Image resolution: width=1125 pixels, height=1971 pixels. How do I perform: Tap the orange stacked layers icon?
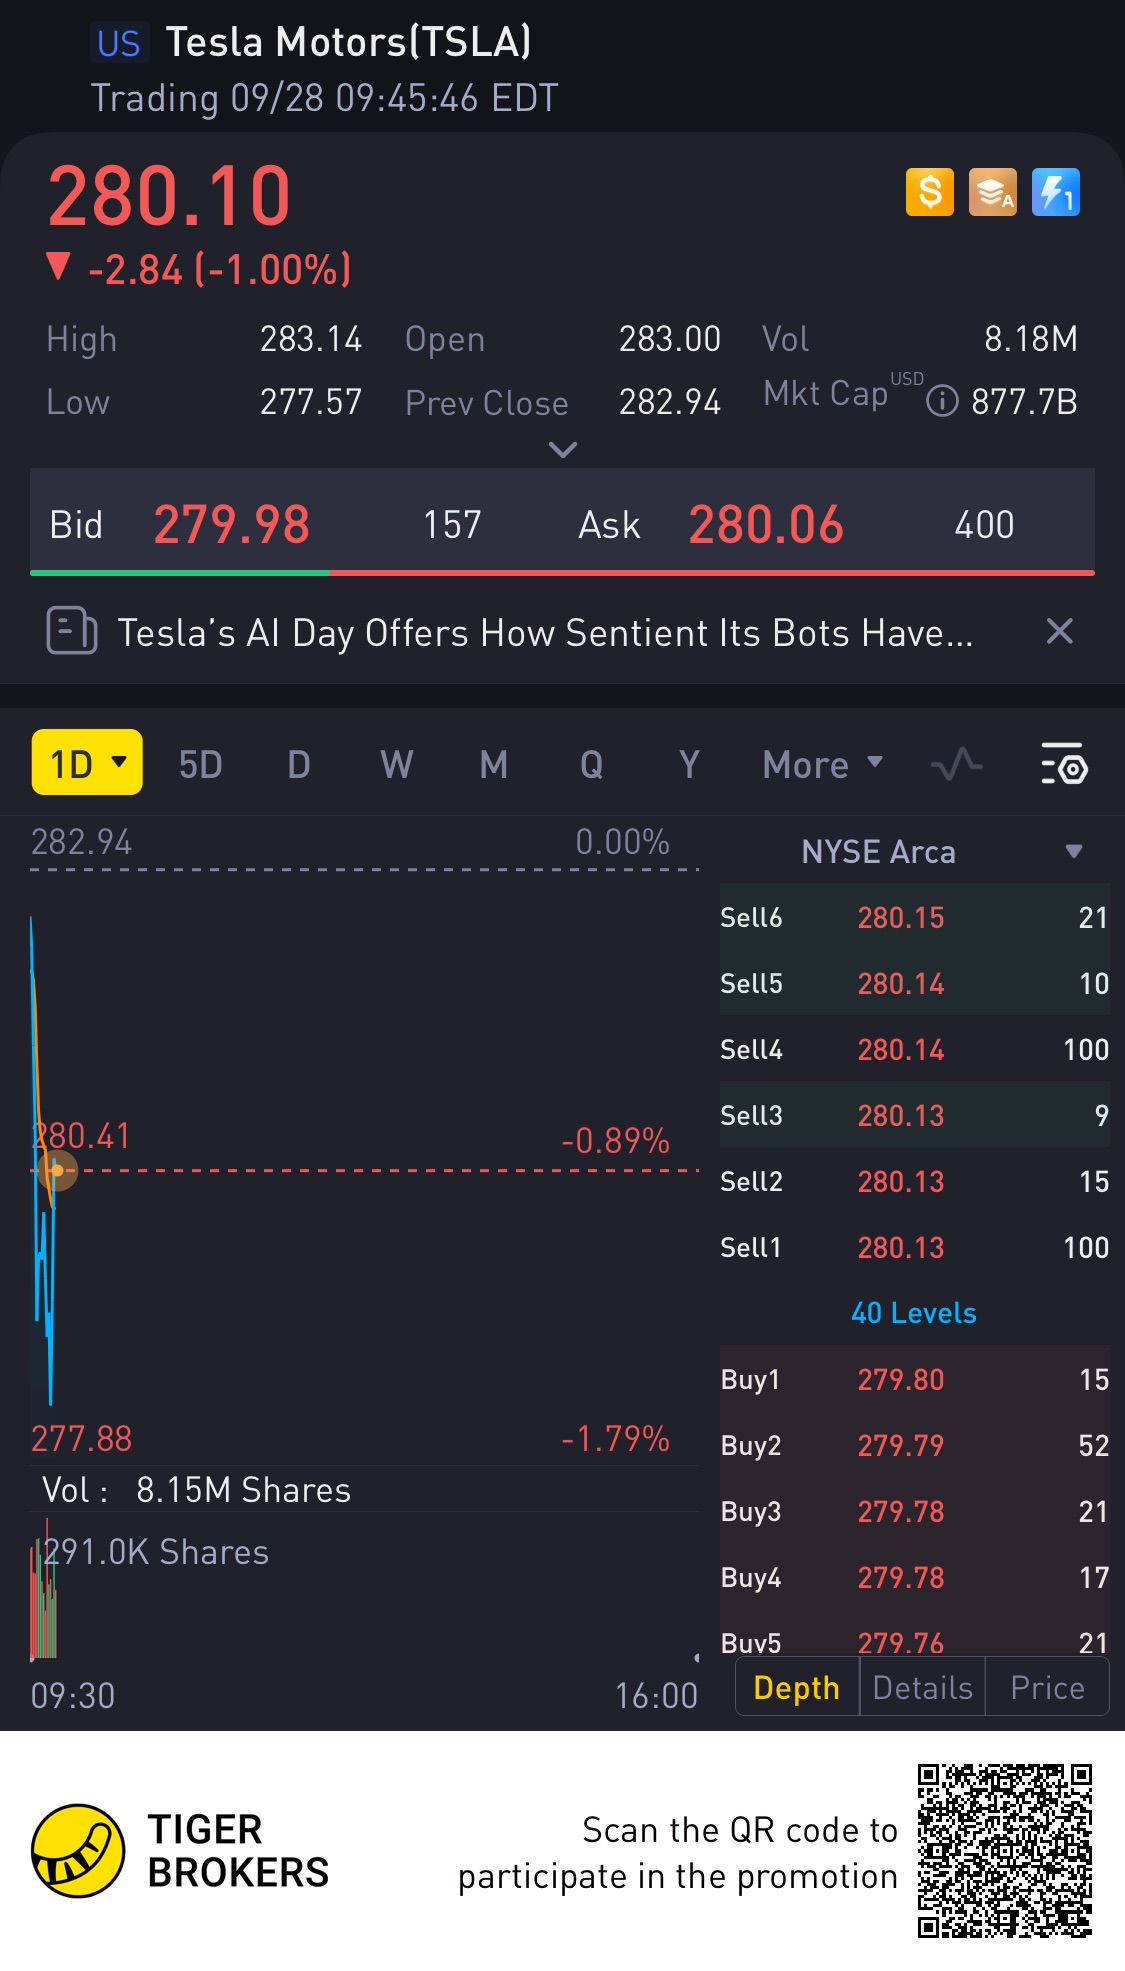[992, 192]
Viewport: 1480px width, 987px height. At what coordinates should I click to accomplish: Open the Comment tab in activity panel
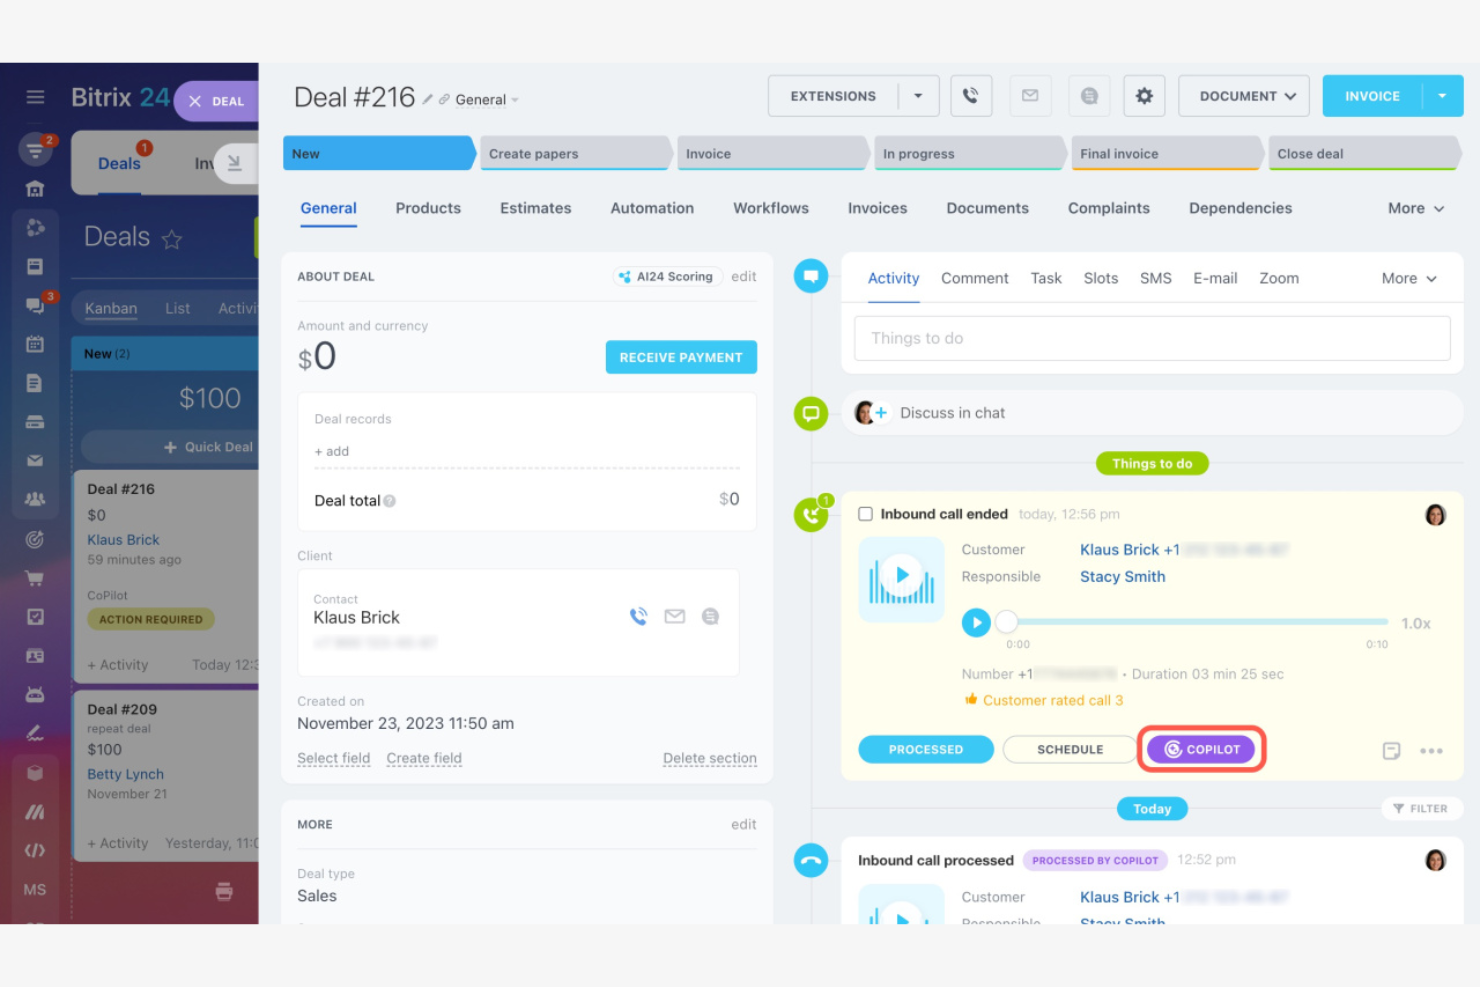974,278
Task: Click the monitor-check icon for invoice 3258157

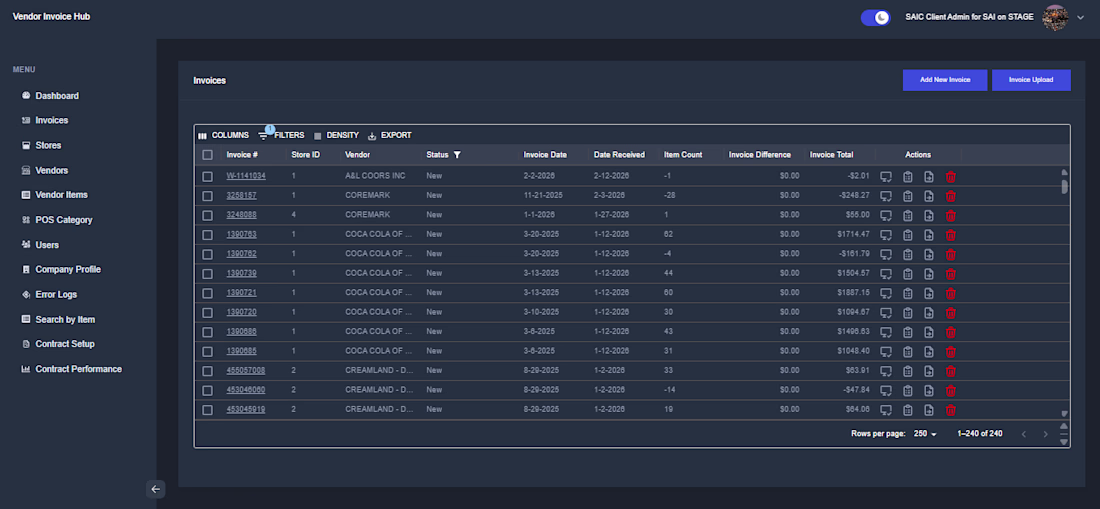Action: pos(886,196)
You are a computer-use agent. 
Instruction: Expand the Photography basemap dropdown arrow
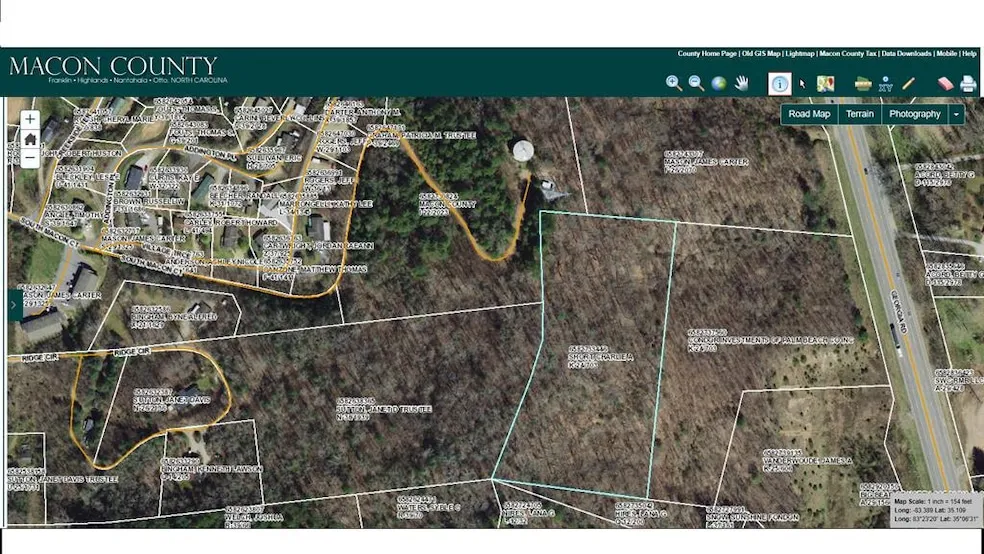click(957, 114)
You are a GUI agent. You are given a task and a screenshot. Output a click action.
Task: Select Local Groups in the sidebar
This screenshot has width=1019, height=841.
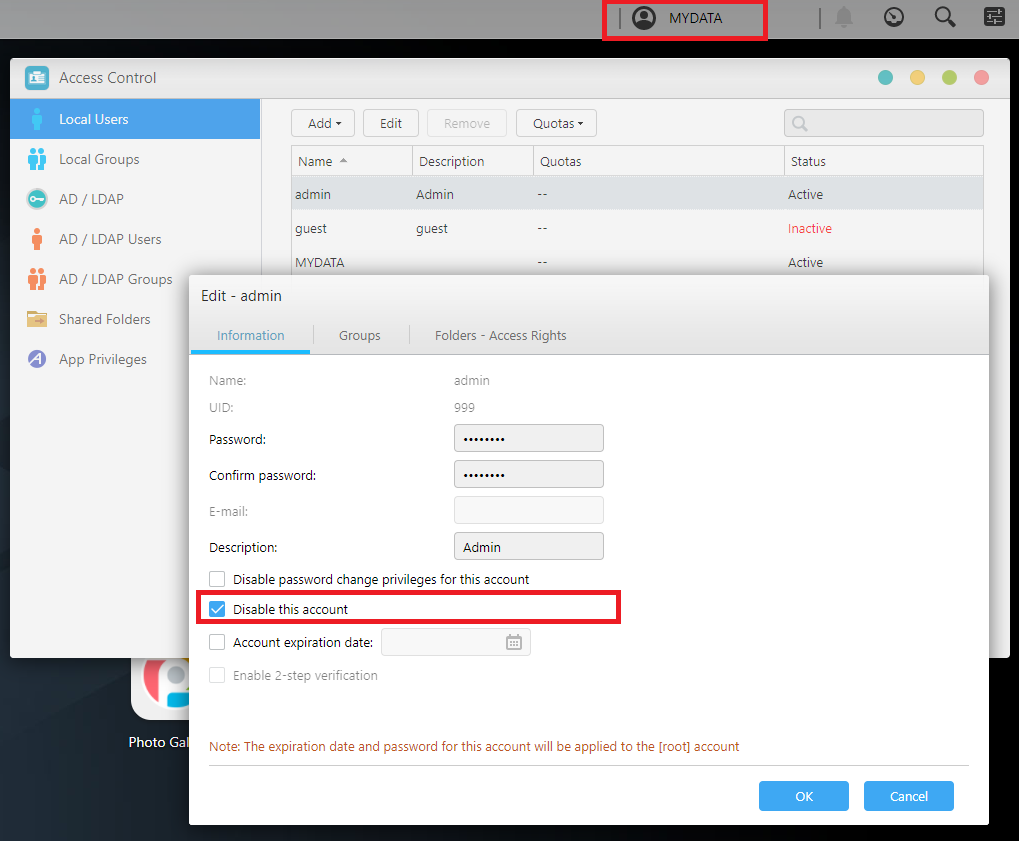click(x=99, y=159)
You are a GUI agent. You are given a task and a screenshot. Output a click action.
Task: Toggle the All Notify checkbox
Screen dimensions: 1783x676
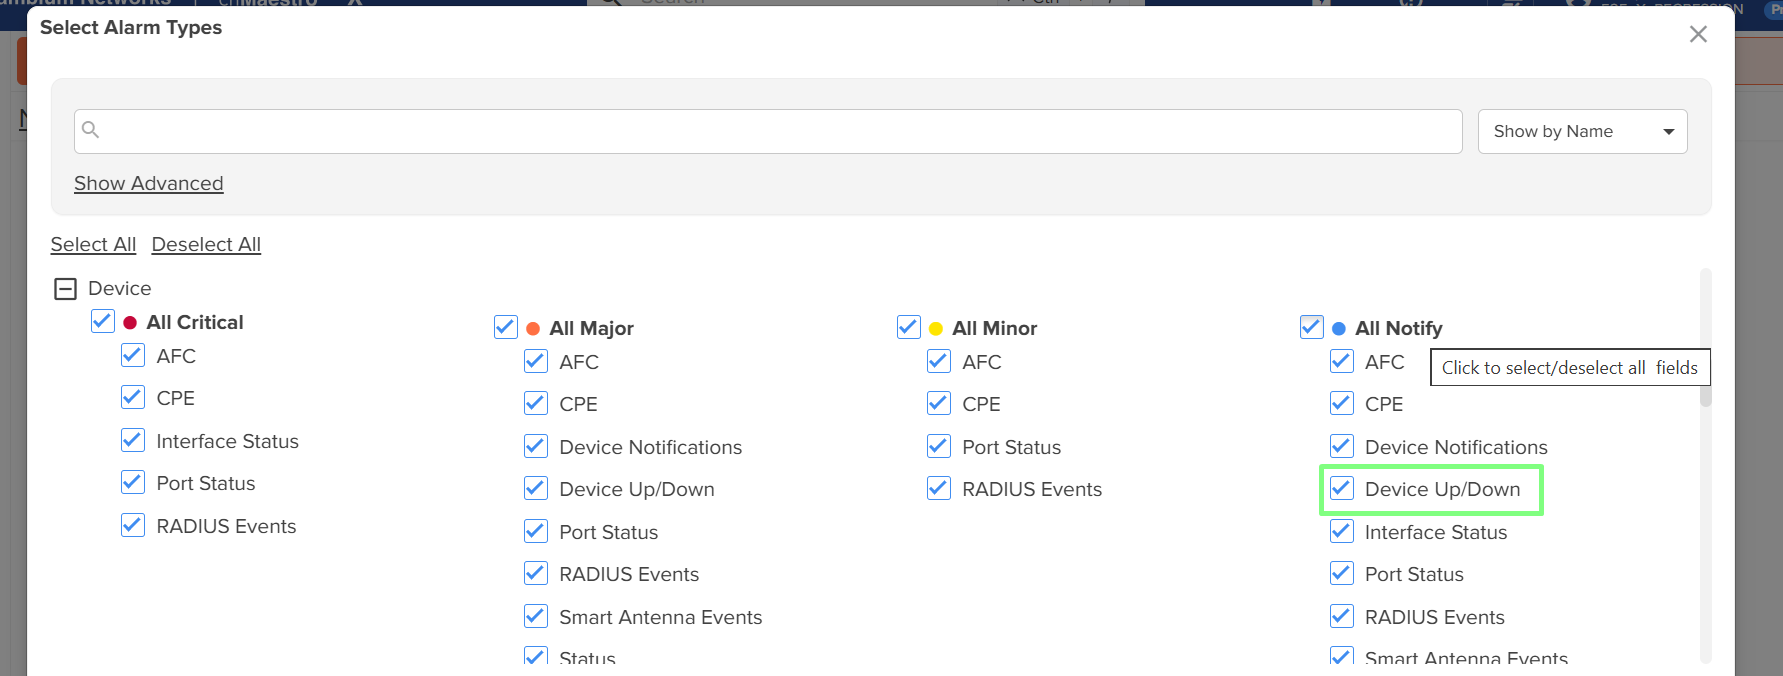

## TASK GOAL
Write out the data word for word. Any picture is to be skipped.

## ANSWER BELOW
Image resolution: width=1125 pixels, height=1971 pixels. How do I perform: Tap the orange stacked layers icon?
[992, 192]
Viewport: 1480px width, 987px height. At what coordinates should I click to accomplish: Open the Comment tab in activity panel
974,278
Task: Click the monitor-check icon for invoice 3258157

Action: pos(886,196)
You are a computer-use agent. 
Instruction: Expand the Photography basemap dropdown arrow
click(957, 114)
You are a GUI agent. You are given a task and a screenshot. Output a click action.
Task: Select Local Groups in the sidebar
This screenshot has width=1019, height=841.
click(x=99, y=159)
You are a GUI agent. You are given a task and a screenshot. Output a click action.
Task: Toggle the All Notify checkbox
Screen dimensions: 1783x676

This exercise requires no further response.